Anthropoeitic myths continue to influence ethical debates surrounding reproductive technologies. Frankenstein, Brave new world  and their modern versions might be distracting us from more urgent  questions of the present. Philip Ball suggests that what we should  really be fearful of, rather than authoritarian states taking control of  our reproductive functions, is the unregulated commercialization of  baby-making. “This is the reality of today’s anthropoiea: making people  is not magic, not demonology or perverted anatomy, nor industrialized  totalitarianism, but commerce.”

It  is not always clear how we should address these myths, once recognised,  and Ball does not offer any satisfying answers to this question.  Ethical arguments should focus on the intentions and outcomes of new  technologies, rather than the means, he says. But this approach is  undermined by his sympathy with the view of Leon Kass, Chair of the  President’s Council on Bioethics under the Bush administration, who  stated that “repugnance is the emotional expression of deep wisdom,  beyond reason’s power to fully articulate it… shallow are the souls that  have forgotten how to shudder”. Ball echoes this sentiment, when he  suspects “that instinctive repugnance and unease have something to tell  us”.

Almost  175 years earlier at the Royal Institution, Michael Faraday dismissed  “the mass of wonder-lovers” who revel in exaggerated claims of creating  life and their far-fetched consequences.
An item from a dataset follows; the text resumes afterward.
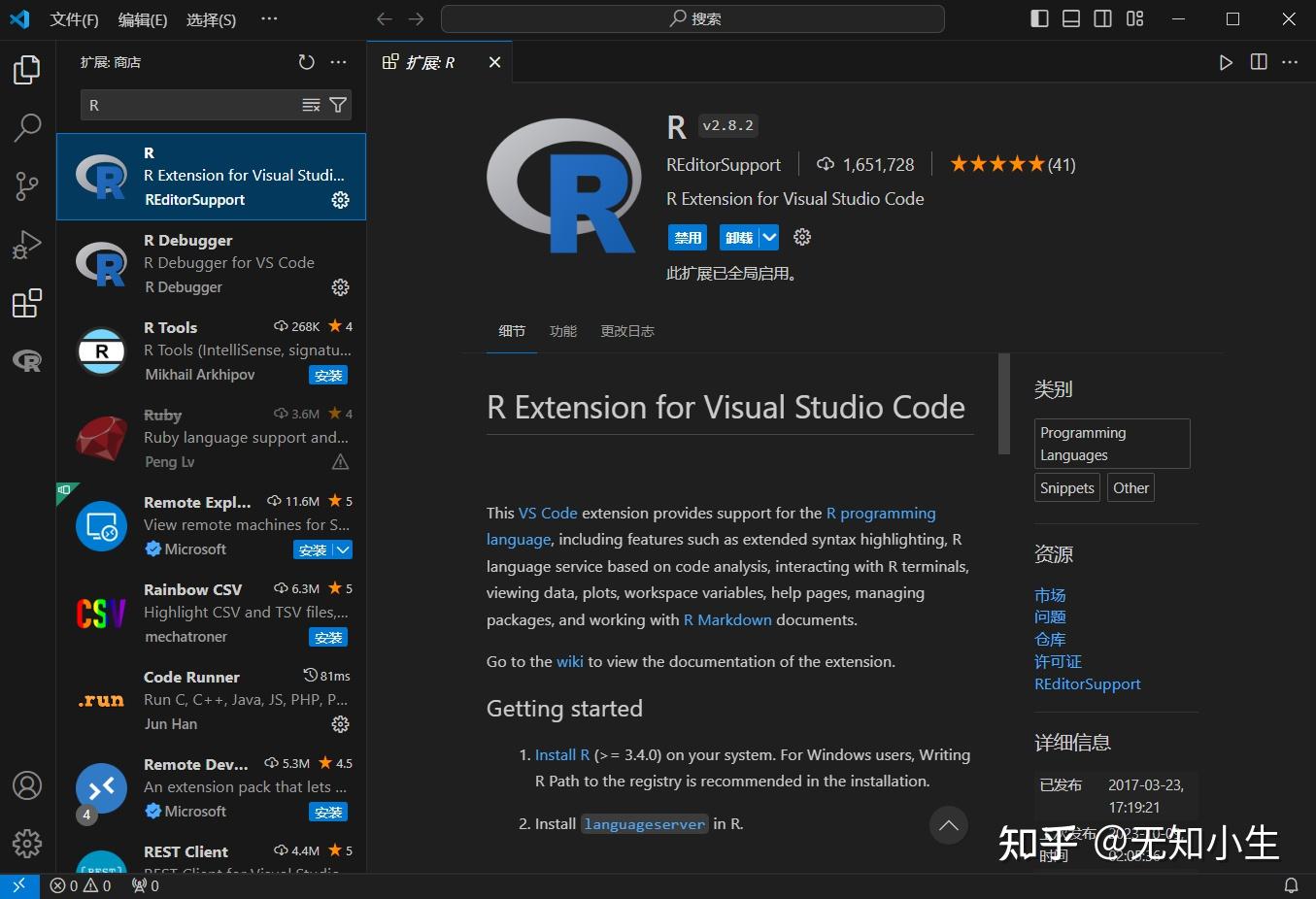Viewport: 1316px width, 899px height.
Task: Click the R icon in the activity bar
Action: coord(26,360)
Philip Ball continues in this  tradition by exposing the origins of our ideas about unnaturalness, and  shows that they are located firmly in myth rather than science. It seems  that the real function of the anthropoeitic myth is that of a library  to collect and store these anxieties and fears. They should be seen not  as prophecies of the consequences of playing god, but rather as  exploring the boundaries and extremes of our relationship with  reproductive technology.